In order to compare the catalytic performance of different samples (N-GNRs, N, S-GNRs and N, S-GNR-2s) and verify the significance of secondary-heteroatom-doping, various electrochemical analyses were carried out. A CV test was performed, and the curves were recorded and plotted together (Figure 5a). The CV curve of N, S-GNR-2s in O2 exhibited a more positive oxygen reduction peak than those of the other two samples, revealing the superior catalytic activity of N, S-GNR-2s. Figure 5b shows the RDE curves at 1600 rpm of the three samples, and the corresponding values of onset potential (Eonset) and E1/2 were plotted in Figure 5c. Among all the samples, N, S-GNR-2s showed the highest Eonset of 0.89 V and E1/2 of 0.79 V along with a diffusion-limited current density of up to 5.06 mA cm−2, while N-GNRs displayed an Eonset of 0.81 V and E1/2 of 0.72 V, and N, S-GNRs displayed an Eonset of 0.84 V and E1/2 of 0.67 V. Tafel plots of the catalysts are displayed in Figure 5d on the basis of the RDE test. N, S-GNR-2s presented a much lower Tafel slope of 74.34 mV dec−1 than other catalysts, suggesting the most desirable ORR activity of N, S-GNR-2s. The values of electron transfer number are shown in Figure 5e on the basis of the RDE tests (Figure 4, Figures S2 and S3). N, S-GNR-2s exhibited similar but more steady values than N, S-GNRs, and both of their performances surpassed that of N-GNRs. Chronoamperometric measurement was conducted to test the methanol tolerance of these samples at 1600 rpm at 0.5 V (Figure 5f). When 1 M methanol was added to the test system, they exhibited different levels of performance decay.

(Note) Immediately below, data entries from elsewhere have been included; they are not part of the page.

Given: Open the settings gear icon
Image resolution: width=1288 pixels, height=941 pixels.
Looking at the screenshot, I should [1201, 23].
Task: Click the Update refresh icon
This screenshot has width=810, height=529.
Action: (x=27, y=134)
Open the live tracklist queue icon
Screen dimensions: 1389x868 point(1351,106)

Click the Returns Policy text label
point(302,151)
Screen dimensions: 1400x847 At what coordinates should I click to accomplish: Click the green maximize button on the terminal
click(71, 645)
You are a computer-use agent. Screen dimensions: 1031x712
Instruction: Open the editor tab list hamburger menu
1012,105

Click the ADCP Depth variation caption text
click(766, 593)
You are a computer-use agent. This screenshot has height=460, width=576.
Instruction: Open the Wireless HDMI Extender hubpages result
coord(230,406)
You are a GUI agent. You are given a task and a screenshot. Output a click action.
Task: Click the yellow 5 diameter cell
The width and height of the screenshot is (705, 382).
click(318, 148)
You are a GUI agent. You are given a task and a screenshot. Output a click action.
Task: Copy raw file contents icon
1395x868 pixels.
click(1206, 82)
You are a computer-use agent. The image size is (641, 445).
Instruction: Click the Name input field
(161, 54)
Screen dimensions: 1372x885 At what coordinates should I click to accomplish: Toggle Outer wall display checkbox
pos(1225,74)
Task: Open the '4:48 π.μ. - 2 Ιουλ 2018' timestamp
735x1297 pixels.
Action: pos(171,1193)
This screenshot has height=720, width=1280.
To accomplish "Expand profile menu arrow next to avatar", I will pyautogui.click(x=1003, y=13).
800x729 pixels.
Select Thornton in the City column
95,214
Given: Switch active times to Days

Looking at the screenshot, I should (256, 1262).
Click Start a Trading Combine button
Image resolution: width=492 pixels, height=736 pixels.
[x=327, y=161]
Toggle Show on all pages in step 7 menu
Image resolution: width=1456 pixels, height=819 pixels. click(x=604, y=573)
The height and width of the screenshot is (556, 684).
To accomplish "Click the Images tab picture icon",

Interestingly, N, S-GNRs were found to display a high current retention of 95.03% after 500 s, slightly higher than 93.64% for N, S-GNR-2s and 93.16% for N-GNRs, certifying a good methanol tolerance property for all the catalysts. We compared the electrocatalytic property of N, S-GNR-2s with some relevant studies (Table S1), and the results revealed that N, S-GNR-2s showed competitive or even better performance compared to the reported works.

Figure 5

Electrocatalytic property tests of N-GNRs, N, S-GNRs and N, S-GNR-2s. (a) The CV test in 0.1 M KOH. (b) The RDE test at a rotating speed of 1600 rpm. (c) The corresponding values of Eonset and E1/2. (d) The corresponding Tafel plots based on the RDE tests. (e) The values of electron transfer number (n) at certain potentials. (f) The methanol tolerance test.

To sum up the electrochemical performance above, interesting conclusions can be drawn. Firstly, comparing the performance of N, S-GNR-2s with N-GNRs and N, S-GNRs, the significance of secondary-heteroatom-doping was remarkably certified. Both N-GNRs and N, S-GNRs were synthesized using only a primary heteroatom source, and thus they presented inferior activity to N, S-GNR-2s with secondary-heteroatom-doping. In order to understand the effect of secondary-heteroatom-doping, we further conducted the XPS analysis of N-GNRs and N, S-GNRs. As shown in Figure S4 and Table S2, N, S-GNR-2s displayed a N content of 10.93%, much higher than that of either N-GNRs (5.43%) or N, S-GNRs (5.67%). Thus, it can be concluded that the heteroatom content was greatly increased by secondary-heteroatom-doping, leading to more reaction sites and thus improved ORR property. Secondly, the performance difference between N, S-GNR-2s and N-GNRs also proved that the synergistic effect between N and S induced by N, S co-doping contributed to the enhancement of catalytic activity. Consequently, the highest electrocatalytic performance was obtained for our well-designed catalyst of N, S-GNR-2s.

4. Conclusions

In summary, N, S-GNR-2s were prepared via the N, S co-doping of GNRs using urea and sulfourea as the primary and secondary heteroatom precursors, respectively. The ribbon structure of N, S-GNR-2s was confirmed by TEM observation, suggesting the successful unzipping of CNTs. The introduction of both nitrogen and sulfur was verified by various structural characterizations. Electrochemical testing showed that N, S-GNR-2s exhibited an Eonset of 0.89 V, E1/2 of 0.79 V and an average electron transfer number of 3.72, as well as good stability and methanol tolerance. As a result, N, S-GNR-2s revealed better ORR property than N-GNRs and N, S-GNRs, demonstrating that secondary-heteroatom-doping contributes greatly to the improvement of electrocatalytic performance for carbon nanomaterials.